So, I set off. Like every OOP project anyone has ever embarked on, I was set on making it as clean, organized, encapsulated, modular, blah blah blah as possible. Surprisingly, I actually managed to succeed, for the most part. I spent a huge amount of time with Microsoft Word, planning my objects and their roles, game features and mechanics, before writing a single line of code.

It was a pretty huge revelation in my development as a programmer to see just how much this helped. It’s easy to get so excited about your ideas that you jump straight in to the code and make up everything as you go along. Almost every time I ever did that, though, it would turn messy pretty fast. Didn’t see that problem coming? Just add a method to this class… I’ll mark it private so nobody will see how badly it doesn’t belong there. That kind of thing adds up fast. I would at this point like to give a shout-out to any recruiter that may be reading this blog post. Please ignore this paragraph.

This necessity is one of the biggest disadvantages and advantages of OOP in general. In functional programming, it’s much easier to implement the functions you need as you go along. Keeping them organized is still important, but not nearly to the degree of OOP. Developing a system in a language like Java requires a lot more forethought. If you put in that initial effort, though, the payoff is massive.

Anyway, after a few weeks of playing around with the idea on and off, getting it sorted out in my head and on paper, I was ready to embark. First things first: more administration. I began by creating every single class that I had anticipated needing, and writing full documentation for each one. This is really just a continuation of the idea from before, but a hell of a lot more boring. I felt it was a lot like eating a salad. Immensely painful and soul rendering, but you walk away feeling better about yourself.

One of the biggest challenges I faced was designing the game in such a way that it would be easy to implement new features down the line. Despite the planning, I really didn’t know what would set my version of Tetris apart from the hordes of Tetris clones already out there.

I began by developing a small set of “fundamental truths” about my game’s mechanics. Really basic stuff that you would expect from any Tetris adaptation: pieces always fall south, the game is over when the board fills, etc. Everything else was completely variable. Tetrimino size? Needs to be potentially infinite. The number of Tetriminoes falling at once? Needs to be potentially infinite. Board size? Needs to be potentially infinite. You see where I’m going with this.

This is where I see a lot of code fail. It’s absolutely possible to write Tetris in a few hundred lines of code, with full GUI support and everything. However, this approach is too static in nature. The code fulfills a very specific purpose: nothing more, nothing less. Avoiding this is a critical aspect of good code. Good code is a brick in a building. You shouldn’t have to demolish the entire thing to add a new floor.

---

■ **WHAT YOU NEED TO DO**: List every aspect of the game that the Tetris post says "Needs to be potentially infinite." The data that comes next isn't needed for anything here.

■ **RECORD EXTRACTS**:
---

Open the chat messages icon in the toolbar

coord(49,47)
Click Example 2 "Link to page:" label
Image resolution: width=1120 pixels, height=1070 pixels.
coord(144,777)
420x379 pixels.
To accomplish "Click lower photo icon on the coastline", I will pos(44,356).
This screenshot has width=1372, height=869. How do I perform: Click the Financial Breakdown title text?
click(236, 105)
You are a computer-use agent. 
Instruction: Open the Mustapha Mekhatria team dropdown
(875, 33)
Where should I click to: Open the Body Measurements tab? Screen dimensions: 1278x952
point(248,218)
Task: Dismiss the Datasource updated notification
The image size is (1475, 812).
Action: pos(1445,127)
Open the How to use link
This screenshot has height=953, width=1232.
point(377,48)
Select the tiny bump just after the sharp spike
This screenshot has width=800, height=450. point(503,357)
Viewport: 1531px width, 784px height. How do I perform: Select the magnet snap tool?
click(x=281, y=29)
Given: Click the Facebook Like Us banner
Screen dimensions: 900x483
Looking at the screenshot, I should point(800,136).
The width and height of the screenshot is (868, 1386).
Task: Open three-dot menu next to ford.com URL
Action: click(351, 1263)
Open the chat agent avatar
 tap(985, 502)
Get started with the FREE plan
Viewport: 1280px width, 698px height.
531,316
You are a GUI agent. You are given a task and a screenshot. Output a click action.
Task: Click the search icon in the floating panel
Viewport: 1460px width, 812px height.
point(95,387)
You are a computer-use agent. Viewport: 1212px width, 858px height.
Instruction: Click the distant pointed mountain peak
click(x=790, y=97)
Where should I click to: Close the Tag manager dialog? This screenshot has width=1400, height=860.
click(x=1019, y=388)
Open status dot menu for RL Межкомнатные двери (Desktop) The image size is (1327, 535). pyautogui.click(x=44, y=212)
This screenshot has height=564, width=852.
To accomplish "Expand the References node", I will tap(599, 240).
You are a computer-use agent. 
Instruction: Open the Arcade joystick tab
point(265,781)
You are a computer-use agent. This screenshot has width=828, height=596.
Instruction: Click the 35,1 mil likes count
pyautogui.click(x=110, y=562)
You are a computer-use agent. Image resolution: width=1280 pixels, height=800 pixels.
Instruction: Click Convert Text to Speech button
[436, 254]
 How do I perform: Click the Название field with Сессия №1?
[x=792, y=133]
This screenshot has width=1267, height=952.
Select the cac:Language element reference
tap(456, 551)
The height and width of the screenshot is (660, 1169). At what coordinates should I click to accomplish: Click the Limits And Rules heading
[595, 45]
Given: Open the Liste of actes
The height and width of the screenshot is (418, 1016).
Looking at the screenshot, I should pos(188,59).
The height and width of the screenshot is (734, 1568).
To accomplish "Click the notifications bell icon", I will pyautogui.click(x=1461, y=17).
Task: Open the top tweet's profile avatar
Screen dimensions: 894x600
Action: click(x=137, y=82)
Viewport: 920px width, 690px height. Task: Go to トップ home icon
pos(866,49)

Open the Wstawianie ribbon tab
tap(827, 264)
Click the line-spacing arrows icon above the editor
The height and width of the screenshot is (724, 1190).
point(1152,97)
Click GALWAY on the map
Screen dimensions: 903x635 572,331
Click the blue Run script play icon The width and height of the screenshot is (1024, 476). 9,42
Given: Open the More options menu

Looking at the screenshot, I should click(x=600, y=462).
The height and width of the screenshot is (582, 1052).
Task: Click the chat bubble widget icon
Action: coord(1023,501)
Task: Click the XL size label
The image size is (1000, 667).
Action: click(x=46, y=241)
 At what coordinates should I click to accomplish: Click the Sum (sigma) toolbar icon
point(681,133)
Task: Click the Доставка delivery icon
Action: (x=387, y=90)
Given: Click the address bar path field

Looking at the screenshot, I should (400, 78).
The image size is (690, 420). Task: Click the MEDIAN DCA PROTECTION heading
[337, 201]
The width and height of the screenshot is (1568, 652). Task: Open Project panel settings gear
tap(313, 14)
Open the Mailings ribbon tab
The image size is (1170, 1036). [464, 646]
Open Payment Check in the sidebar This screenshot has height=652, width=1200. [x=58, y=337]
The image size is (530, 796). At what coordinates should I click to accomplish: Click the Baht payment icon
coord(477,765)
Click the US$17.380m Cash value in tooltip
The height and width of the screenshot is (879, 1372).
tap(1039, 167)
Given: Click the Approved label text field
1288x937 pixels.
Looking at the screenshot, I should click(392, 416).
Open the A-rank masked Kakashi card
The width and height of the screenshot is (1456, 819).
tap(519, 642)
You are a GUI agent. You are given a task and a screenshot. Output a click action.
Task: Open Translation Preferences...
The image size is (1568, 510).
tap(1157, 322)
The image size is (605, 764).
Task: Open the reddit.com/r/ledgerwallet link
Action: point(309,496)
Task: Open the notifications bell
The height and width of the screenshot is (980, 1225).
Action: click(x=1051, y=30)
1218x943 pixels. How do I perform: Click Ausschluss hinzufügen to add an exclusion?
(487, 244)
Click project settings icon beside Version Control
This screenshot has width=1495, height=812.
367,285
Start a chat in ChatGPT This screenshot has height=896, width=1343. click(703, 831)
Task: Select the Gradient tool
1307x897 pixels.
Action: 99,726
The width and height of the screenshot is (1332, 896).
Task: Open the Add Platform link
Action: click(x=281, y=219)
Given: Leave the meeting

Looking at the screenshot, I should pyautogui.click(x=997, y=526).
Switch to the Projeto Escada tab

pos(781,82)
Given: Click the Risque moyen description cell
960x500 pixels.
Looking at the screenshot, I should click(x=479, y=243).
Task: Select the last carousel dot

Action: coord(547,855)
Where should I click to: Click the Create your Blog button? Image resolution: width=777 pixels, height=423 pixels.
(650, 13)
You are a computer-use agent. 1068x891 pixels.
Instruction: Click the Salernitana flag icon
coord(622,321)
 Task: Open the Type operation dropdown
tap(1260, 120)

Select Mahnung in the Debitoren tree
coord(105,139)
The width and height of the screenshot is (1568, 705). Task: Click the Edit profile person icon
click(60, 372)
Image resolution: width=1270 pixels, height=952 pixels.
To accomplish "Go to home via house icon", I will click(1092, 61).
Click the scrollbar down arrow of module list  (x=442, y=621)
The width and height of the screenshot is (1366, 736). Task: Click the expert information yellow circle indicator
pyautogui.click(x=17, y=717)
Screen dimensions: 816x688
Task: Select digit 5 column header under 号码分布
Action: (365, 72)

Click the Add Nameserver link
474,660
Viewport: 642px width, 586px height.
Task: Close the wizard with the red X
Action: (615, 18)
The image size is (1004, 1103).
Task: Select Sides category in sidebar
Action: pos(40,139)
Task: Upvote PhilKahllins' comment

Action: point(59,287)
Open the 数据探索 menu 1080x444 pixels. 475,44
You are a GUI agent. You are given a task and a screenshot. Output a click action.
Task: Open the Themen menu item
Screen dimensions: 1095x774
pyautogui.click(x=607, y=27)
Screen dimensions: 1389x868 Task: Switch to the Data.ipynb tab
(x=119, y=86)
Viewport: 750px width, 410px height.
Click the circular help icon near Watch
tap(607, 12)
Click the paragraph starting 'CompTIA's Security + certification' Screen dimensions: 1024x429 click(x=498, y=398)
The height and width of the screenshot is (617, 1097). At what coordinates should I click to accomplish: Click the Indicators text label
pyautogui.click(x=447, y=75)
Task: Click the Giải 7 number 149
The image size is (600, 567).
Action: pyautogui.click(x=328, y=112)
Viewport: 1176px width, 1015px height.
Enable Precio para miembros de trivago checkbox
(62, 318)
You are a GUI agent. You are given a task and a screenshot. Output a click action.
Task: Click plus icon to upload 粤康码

---

■ **ANSWER FOR THE TASK**:
- Tetrimino size
- The number of Tetriminoes falling at once
- Board size